What you need to do ▸ Copy out the records below, swapping every "Where should I click to" for "Which spot should I click to" and keeping everything else the same.

Input data ▸
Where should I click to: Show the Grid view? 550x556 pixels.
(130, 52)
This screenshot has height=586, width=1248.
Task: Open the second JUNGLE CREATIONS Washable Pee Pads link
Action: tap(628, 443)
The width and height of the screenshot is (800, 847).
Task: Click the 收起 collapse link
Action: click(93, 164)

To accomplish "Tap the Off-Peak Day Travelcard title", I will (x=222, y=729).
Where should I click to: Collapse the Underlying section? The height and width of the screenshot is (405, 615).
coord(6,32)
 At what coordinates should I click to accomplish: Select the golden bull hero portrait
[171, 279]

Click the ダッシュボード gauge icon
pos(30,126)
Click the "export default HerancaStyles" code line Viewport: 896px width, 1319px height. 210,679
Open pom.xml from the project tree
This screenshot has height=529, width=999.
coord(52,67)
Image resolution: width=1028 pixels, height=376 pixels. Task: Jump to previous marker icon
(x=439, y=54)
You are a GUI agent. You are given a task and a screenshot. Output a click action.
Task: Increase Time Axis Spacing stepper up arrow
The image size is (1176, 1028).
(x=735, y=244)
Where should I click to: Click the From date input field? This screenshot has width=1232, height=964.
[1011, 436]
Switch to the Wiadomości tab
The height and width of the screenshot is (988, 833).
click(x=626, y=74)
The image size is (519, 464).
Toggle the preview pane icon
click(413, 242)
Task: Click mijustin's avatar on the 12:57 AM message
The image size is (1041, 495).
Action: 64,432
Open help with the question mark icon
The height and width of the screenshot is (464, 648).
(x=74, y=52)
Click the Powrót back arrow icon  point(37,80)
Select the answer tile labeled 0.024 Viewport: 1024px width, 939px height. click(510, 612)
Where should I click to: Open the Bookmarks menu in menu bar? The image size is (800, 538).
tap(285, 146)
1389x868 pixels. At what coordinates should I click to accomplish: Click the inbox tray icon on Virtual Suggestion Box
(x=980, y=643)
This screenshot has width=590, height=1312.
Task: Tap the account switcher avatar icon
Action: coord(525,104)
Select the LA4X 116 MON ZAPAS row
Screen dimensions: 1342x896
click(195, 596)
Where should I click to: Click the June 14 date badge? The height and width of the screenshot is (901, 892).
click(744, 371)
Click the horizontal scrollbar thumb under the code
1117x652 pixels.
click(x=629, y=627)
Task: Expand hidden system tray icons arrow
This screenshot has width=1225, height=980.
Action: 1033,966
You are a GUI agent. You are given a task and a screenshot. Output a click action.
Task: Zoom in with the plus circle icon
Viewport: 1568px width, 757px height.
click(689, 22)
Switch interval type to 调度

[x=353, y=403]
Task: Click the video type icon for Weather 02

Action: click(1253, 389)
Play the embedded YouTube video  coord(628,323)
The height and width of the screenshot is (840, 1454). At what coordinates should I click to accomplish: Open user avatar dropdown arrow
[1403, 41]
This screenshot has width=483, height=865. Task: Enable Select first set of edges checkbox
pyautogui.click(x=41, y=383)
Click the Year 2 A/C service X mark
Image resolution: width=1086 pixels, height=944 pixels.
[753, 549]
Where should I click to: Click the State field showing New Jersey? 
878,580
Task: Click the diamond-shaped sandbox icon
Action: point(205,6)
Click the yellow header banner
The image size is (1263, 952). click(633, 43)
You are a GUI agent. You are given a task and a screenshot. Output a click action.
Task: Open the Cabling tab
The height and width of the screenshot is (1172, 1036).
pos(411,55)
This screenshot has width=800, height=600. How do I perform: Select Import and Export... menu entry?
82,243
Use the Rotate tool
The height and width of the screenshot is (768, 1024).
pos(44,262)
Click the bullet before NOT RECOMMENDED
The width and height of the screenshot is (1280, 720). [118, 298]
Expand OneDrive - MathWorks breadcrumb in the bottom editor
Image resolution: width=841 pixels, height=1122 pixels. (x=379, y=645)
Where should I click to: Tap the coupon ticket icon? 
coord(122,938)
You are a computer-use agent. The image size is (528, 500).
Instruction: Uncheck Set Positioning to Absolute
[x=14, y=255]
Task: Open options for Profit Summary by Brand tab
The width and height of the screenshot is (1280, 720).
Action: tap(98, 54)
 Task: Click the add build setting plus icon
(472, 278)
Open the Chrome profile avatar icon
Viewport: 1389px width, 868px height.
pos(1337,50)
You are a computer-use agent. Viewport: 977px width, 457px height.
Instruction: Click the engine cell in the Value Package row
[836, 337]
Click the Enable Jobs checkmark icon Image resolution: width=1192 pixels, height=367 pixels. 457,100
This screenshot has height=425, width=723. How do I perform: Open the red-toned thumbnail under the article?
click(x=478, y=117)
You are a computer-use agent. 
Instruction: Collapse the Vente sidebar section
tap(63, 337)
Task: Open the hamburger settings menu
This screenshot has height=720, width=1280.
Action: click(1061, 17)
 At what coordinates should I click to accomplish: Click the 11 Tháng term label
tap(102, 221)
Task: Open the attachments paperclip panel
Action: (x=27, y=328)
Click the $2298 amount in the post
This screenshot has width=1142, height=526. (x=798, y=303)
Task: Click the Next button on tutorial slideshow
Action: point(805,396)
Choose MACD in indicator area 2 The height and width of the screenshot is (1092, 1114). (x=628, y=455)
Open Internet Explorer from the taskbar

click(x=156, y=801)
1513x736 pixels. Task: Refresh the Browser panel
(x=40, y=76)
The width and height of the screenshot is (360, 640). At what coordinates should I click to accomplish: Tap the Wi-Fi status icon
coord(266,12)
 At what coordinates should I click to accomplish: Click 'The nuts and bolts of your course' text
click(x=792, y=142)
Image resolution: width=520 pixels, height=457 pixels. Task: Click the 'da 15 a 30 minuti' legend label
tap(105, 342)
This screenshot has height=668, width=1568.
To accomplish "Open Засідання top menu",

Reply ▸
Which spot should I click to: Show the Grid view? 550x556 pixels.
(130, 52)
This screenshot has height=586, width=1248.
Task: Open the second JUNGLE CREATIONS Washable Pee Pads link
Action: tap(628, 443)
The width and height of the screenshot is (800, 847).
Task: Click the 收起 collapse link
Action: click(93, 164)

To accomplish "Tap the Off-Peak Day Travelcard title", I will (x=222, y=729).
Which spot should I click to: Collapse the Underlying section? The height and width of the screenshot is (405, 615).
coord(6,32)
 At what coordinates should I click to accomplish: Select the golden bull hero portrait
[171, 279]

Click the ダッシュボード gauge icon
pos(30,126)
Click the "export default HerancaStyles" code line Viewport: 896px width, 1319px height. 210,679
Open pom.xml from the project tree
This screenshot has height=529, width=999.
coord(52,67)
Image resolution: width=1028 pixels, height=376 pixels. Task: Jump to previous marker icon
(x=439, y=54)
You are a GUI agent. You are given a task and a screenshot. Output a click action.
Task: Increase Time Axis Spacing stepper up arrow
The image size is (1176, 1028).
(x=735, y=244)
Which spot should I click to: Click the From date input field? This screenshot has width=1232, height=964.
[1011, 436]
Switch to the Wiadomości tab
The height and width of the screenshot is (988, 833).
click(x=626, y=74)
The image size is (519, 464).
Toggle the preview pane icon
click(413, 242)
Task: Click mijustin's avatar on the 12:57 AM message
The image size is (1041, 495).
Action: 64,432
Open help with the question mark icon
The height and width of the screenshot is (464, 648).
(x=74, y=52)
Click the Powrót back arrow icon  point(37,80)
Select the answer tile labeled 0.024 Viewport: 1024px width, 939px height. click(510, 612)
Which spot should I click to: Open the Bookmarks menu in menu bar? The image size is (800, 538).
tap(285, 146)
1389x868 pixels. At what coordinates should I click to accomplish: Click the inbox tray icon on Virtual Suggestion Box
(x=980, y=643)
This screenshot has width=590, height=1312.
Task: Tap the account switcher avatar icon
Action: coord(525,104)
Select the LA4X 116 MON ZAPAS row
Screen dimensions: 1342x896
click(195, 596)
Which spot should I click to: Click the June 14 date badge? The height and width of the screenshot is (901, 892).
click(744, 371)
Click the horizontal scrollbar thumb under the code
1117x652 pixels.
click(x=629, y=627)
Task: Expand hidden system tray icons arrow
This screenshot has width=1225, height=980.
Action: 1033,966
You are a GUI agent. You are given a task and a screenshot. Output a click action.
Task: Zoom in with the plus circle icon
Viewport: 1568px width, 757px height.
click(689, 22)
Switch interval type to 调度

[x=353, y=403]
Task: Click the video type icon for Weather 02

Action: click(1253, 389)
Play the embedded YouTube video  coord(628,323)
The height and width of the screenshot is (840, 1454). At what coordinates should I click to accomplish: Open user avatar dropdown arrow
[1403, 41]
This screenshot has width=483, height=865. Task: Enable Select first set of edges checkbox
pyautogui.click(x=41, y=383)
Click the Year 2 A/C service X mark
Image resolution: width=1086 pixels, height=944 pixels.
[753, 549]
Which spot should I click to: Click the State field showing New Jersey? 
878,580
Task: Click the diamond-shaped sandbox icon
Action: point(205,6)
Click the yellow header banner
The image size is (1263, 952). click(633, 43)
You are a GUI agent. You are given a task and a screenshot. Output a click action.
Task: Open the Cabling tab
The height and width of the screenshot is (1172, 1036).
pos(411,55)
This screenshot has width=800, height=600. How do I perform: Select Import and Export... menu entry?
82,243
Use the Rotate tool
The height and width of the screenshot is (768, 1024).
pos(44,262)
Click the bullet before NOT RECOMMENDED
The width and height of the screenshot is (1280, 720). [118, 298]
Expand OneDrive - MathWorks breadcrumb in the bottom editor
Image resolution: width=841 pixels, height=1122 pixels. (x=379, y=645)
Which spot should I click to: Tap the coupon ticket icon? 
coord(122,938)
You are a computer-use agent. The image size is (528, 500).
Instruction: Uncheck Set Positioning to Absolute
[x=14, y=255]
Task: Open options for Profit Summary by Brand tab
The width and height of the screenshot is (1280, 720).
Action: tap(98, 54)
 Task: Click the add build setting plus icon
(472, 278)
Open the Chrome profile avatar icon
Viewport: 1389px width, 868px height.
pos(1337,50)
You are a computer-use agent. Viewport: 977px width, 457px height.
Instruction: Click the engine cell in the Value Package row
[836, 337]
Click the Enable Jobs checkmark icon Image resolution: width=1192 pixels, height=367 pixels. 457,100
This screenshot has height=425, width=723. How do I perform: Open the red-toned thumbnail under the article?
click(x=478, y=117)
You are a computer-use agent. 
Instruction: Collapse the Vente sidebar section
tap(63, 337)
Task: Open the hamburger settings menu
This screenshot has height=720, width=1280.
Action: click(1061, 17)
 At what coordinates should I click to accomplish: Click the 11 Tháng term label
tap(102, 221)
Task: Open the attachments paperclip panel
Action: (x=27, y=328)
Click the $2298 amount in the post
This screenshot has width=1142, height=526. (x=798, y=303)
Task: Click the Next button on tutorial slideshow
Action: point(805,396)
Choose MACD in indicator area 2 The height and width of the screenshot is (1092, 1114). (x=628, y=455)
Open Internet Explorer from the taskbar

click(x=156, y=801)
1513x736 pixels. Task: Refresh the Browser panel
(x=40, y=76)
The width and height of the screenshot is (360, 640). At what coordinates should I click to accomplish: Tap the Wi-Fi status icon
coord(266,12)
 At what coordinates should I click to accomplish: Click 'The nuts and bolts of your course' text
click(x=792, y=142)
Image resolution: width=520 pixels, height=457 pixels. Task: Click the 'da 15 a 30 minuti' legend label
tap(105, 342)
This screenshot has height=668, width=1568.
To accomplish "Open Засідання top menu",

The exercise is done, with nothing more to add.